Dès ce moment, il vit soit à Salzbourg, soit à Vienne, et c'est à Vienne qu'il passe la phase intense de sa vie musicale, à Vienne où vécurent Gluck et Haydn, à Vienne où vivront également et Beethoven et Schubert. Mais là, malgré l'appui de l'empereur Joseph II, il est obligé de se livrer toute la journée à des travaux de commande et à des leçons; mais, par contre, le soir il va au bal, il va dans les familles nobles et riches de Vienne, et, pour toute occasion, il compose valses, menuets et divertissements!
Il est joyeux d'avoir rompu la chaîne qui l'attachait à l'archevêque de Salzbourg, il est heureux d'être libre, d'être fêté, d'être apprécié.
« Il est, selon l'expression de Weber, l'auteur de Freyschütz, en pleine maturité de bon génie. Désormais l’expérience seule peut encore le développer. »
Il se marie, et Mozart, dans une de ses lettres nous trace ainsi le portrait de sa femme, Constance Weber : « Elle n'est certes pas laide, mais elle n'est non plus rien moins que belle. Sa taille est bien prise, et toute sa physionomie est dans ses deux yeux noirs. Elle n'a pas de prétentions à l'esprit, mais elle a celui qu'il faut pour s'acquitter de ses devoirs d'épouse et de mère... Bref, je l'adore et elle m'aime de toute son âme. »
Le mariage devait augmenter ses dépenses, et terminer la courte période joyeuse de sa vie; dès lors, il se mit de plus en plus à la recherche d'une position fixe ou, à son défaut, de leçons et de concerts. « Je ne puis contenir mon indignation, s'écria Haydn, lorsque je réfléchis que cet homme unique est encore à la recherche d'une position, et que pas un prince ni un monarque n'a eu l'idée de se l'attacher. »

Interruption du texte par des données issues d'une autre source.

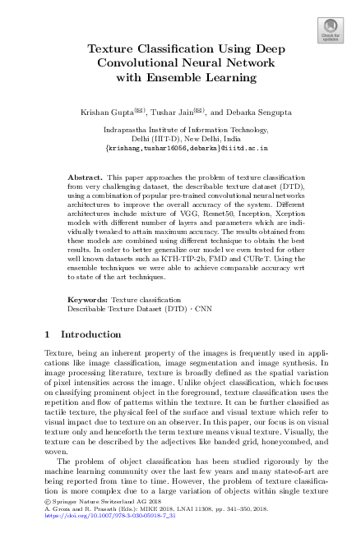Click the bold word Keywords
click(87, 301)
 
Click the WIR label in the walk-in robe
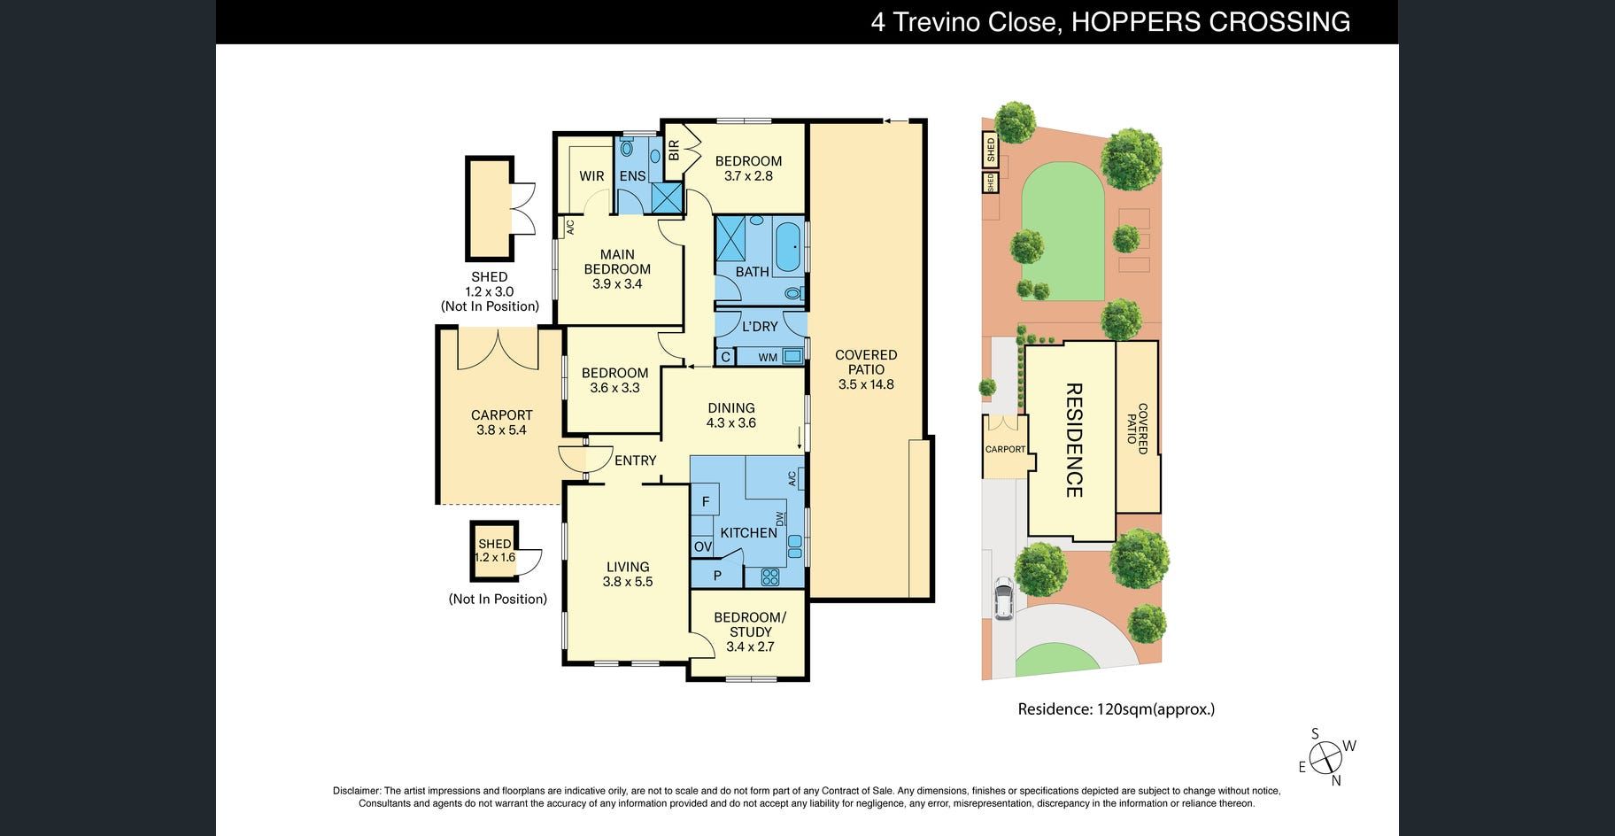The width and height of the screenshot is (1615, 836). point(591,176)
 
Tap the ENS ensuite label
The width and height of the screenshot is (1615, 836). point(632,176)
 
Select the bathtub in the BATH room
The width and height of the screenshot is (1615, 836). point(787,248)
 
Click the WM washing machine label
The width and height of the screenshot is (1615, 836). point(768,358)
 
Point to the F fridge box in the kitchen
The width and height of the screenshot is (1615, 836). point(706,502)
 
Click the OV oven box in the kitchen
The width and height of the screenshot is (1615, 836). point(703,547)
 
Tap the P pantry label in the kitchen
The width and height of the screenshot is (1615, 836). point(717,576)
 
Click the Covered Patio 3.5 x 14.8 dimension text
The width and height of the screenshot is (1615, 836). point(866,384)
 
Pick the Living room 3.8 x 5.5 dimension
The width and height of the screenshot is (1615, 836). point(628,582)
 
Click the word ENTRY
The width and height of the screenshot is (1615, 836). point(636,461)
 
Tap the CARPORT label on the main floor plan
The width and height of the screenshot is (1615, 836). point(502,415)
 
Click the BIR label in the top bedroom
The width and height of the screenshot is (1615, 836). point(674,150)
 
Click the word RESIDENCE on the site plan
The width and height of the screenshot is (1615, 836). point(1073,439)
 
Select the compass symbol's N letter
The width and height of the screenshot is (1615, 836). point(1336,780)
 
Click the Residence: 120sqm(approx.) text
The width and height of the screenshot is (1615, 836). point(1117,709)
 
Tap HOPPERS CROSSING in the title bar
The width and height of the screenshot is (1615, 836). point(1211,22)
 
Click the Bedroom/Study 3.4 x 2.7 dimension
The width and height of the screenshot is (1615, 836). point(750,646)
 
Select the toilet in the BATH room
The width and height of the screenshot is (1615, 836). point(792,292)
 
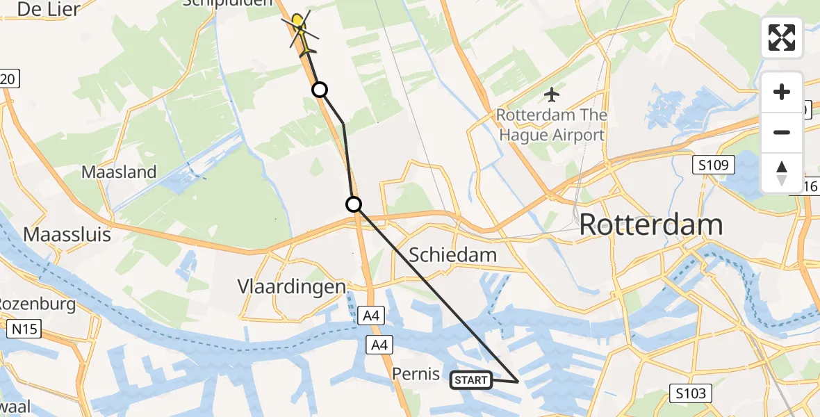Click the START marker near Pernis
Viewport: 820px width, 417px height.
(x=471, y=380)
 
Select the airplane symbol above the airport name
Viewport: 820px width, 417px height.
(x=552, y=93)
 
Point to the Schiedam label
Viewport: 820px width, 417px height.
(x=452, y=255)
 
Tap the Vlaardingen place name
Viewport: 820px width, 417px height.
(x=291, y=286)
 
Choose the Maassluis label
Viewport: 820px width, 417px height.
(x=67, y=234)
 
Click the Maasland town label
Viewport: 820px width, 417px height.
(x=119, y=172)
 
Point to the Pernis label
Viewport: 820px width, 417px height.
(x=416, y=374)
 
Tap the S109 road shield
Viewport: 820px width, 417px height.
(x=713, y=165)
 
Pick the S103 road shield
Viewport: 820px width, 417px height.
(x=691, y=394)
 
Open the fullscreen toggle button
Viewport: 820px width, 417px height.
(x=782, y=38)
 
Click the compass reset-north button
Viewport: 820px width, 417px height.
(x=782, y=173)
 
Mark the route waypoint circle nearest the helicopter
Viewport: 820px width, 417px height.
(x=319, y=90)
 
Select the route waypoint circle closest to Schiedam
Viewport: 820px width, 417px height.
(x=354, y=204)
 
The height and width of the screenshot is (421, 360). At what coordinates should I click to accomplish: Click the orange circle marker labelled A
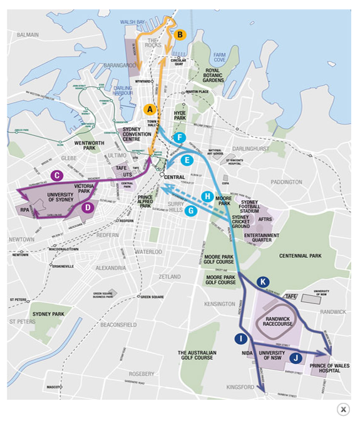(x=149, y=109)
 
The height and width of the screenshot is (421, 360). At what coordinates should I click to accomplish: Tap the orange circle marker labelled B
(x=180, y=35)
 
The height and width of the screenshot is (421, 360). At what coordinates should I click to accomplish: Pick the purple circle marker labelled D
(x=88, y=208)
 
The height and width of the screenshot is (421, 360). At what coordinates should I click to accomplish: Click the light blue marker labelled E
(x=186, y=160)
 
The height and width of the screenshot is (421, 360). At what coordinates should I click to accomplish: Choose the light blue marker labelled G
(x=191, y=211)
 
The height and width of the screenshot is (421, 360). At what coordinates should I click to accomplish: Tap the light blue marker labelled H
(x=208, y=196)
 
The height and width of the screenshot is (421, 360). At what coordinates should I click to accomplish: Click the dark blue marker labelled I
(x=240, y=339)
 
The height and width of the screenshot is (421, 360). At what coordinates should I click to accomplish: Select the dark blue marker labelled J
(x=296, y=358)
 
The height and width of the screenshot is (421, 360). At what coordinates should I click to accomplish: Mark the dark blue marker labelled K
(x=263, y=282)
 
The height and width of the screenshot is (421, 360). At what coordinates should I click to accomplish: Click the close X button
(x=343, y=409)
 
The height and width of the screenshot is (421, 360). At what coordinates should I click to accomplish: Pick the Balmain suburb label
(x=28, y=35)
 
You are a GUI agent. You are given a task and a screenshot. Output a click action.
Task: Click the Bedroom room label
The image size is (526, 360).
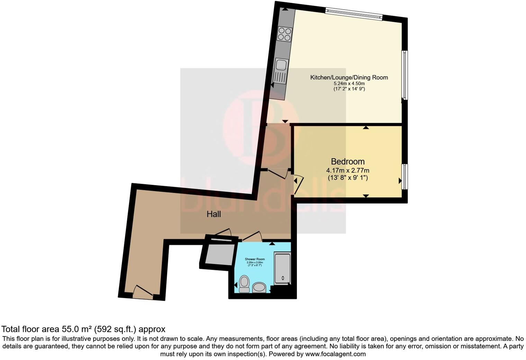pyautogui.click(x=347, y=162)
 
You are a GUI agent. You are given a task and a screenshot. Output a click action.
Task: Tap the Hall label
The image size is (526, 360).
pyautogui.click(x=214, y=214)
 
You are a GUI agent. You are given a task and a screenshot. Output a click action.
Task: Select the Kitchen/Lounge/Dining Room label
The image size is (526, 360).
pyautogui.click(x=349, y=78)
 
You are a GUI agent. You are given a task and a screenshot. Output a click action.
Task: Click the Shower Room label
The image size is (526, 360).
pyautogui.click(x=255, y=259)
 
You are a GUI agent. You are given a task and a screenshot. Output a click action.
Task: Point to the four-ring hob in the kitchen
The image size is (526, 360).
pyautogui.click(x=285, y=34)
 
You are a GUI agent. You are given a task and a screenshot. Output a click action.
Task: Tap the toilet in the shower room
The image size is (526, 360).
pyautogui.click(x=244, y=284)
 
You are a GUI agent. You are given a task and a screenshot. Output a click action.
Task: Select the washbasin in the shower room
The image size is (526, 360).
pyautogui.click(x=259, y=287)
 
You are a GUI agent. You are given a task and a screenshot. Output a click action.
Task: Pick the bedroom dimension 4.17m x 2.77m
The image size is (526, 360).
pyautogui.click(x=347, y=170)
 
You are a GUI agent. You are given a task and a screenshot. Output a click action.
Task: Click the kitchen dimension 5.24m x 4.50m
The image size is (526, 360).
pyautogui.click(x=349, y=83)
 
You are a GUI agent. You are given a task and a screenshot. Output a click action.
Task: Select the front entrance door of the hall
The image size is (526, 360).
pyautogui.click(x=143, y=292)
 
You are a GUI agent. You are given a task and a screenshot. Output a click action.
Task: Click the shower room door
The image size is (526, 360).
pyautogui.click(x=252, y=236)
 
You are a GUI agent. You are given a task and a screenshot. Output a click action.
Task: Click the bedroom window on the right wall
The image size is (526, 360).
pyautogui.click(x=404, y=177)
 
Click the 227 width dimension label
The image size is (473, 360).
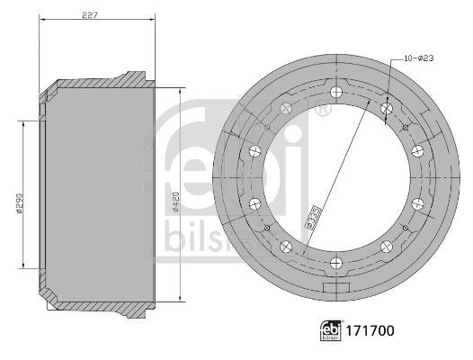pyautogui.click(x=90, y=14)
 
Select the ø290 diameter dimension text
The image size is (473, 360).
pyautogui.click(x=20, y=203)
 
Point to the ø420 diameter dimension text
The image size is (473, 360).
pyautogui.click(x=175, y=202)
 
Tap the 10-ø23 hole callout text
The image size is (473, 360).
pyautogui.click(x=418, y=58)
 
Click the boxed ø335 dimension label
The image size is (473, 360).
pyautogui.click(x=312, y=217)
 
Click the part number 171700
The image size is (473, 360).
pyautogui.click(x=370, y=330)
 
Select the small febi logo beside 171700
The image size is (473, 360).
pyautogui.click(x=331, y=330)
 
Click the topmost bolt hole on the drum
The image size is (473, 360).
pyautogui.click(x=335, y=92)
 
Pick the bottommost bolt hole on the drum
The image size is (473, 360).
pyautogui.click(x=335, y=263)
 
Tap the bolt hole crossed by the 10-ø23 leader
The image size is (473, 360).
pyautogui.click(x=386, y=108)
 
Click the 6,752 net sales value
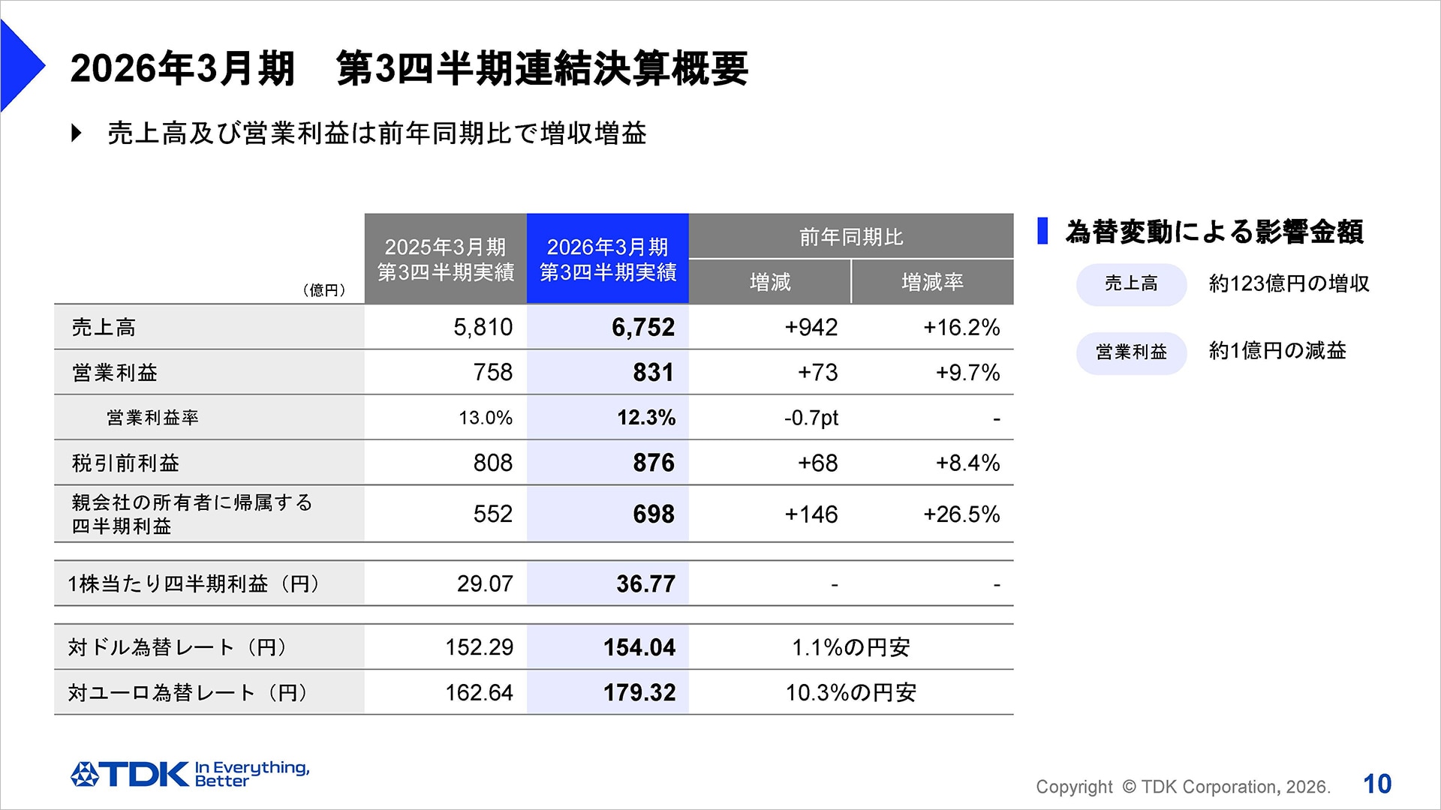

Mais la gloire guettait le jeune musicien, et les Noces de Figaro allaient le consacrer définitivement; mais sans modifier en rien sa situation pécuniaire. Don Giovanni ne devait pas non plus l'enrichir, et comme Joseph II venait de mourir, il fut en disgrâce ; et sa gêne devint rapidement de la misère. Sa femme était malade, les éditeurs ne voulaient plus l'imprimer. Mozart est navrant, lorsqu'il écrit: « Rendez-vous compte de mon affreuse position et vous me pardonnerez mon insistance... J'accepterai d'une main reconnaissante la moindre chose dont vous pourrez vous priver. »
Il continue sa vie de misérable, a encore une douleur due à la perte de son cher ami Haydn, qui partait pour Londres. La Flûte enchantée, la Clémence de Titus ne l'aident pas à sortir de sa déplorable situation, et il meurt, composant ce fameux Requiem, qui aurait dû, dans son esprit, servir à ses obsèques :
« Ce Requiem, vois-tu, c'est pour moi que je l'écris, ce sera mon oeuvre suprême, et le chant de mes funérailles. »
Et il meurt, dans la plus épouvantable, dans la plus sombre des misères, âgé à peine de trente-cinq ans...
C'est avec l'âme, c'est avec son coeur, avec ses sens, défigurés, un peu, par l'âpre lutte pour la vie, qu'il écrivit ses oeuvres musicales. Elles sont imprégnées de lui-même, et de sa sensibilité ; elles ne réalisent pas, elles, ni les pensées d'un Beethoven ni les grandes idées d'un Wagner. Elles ne disent que le caractère de celui qui les conçut.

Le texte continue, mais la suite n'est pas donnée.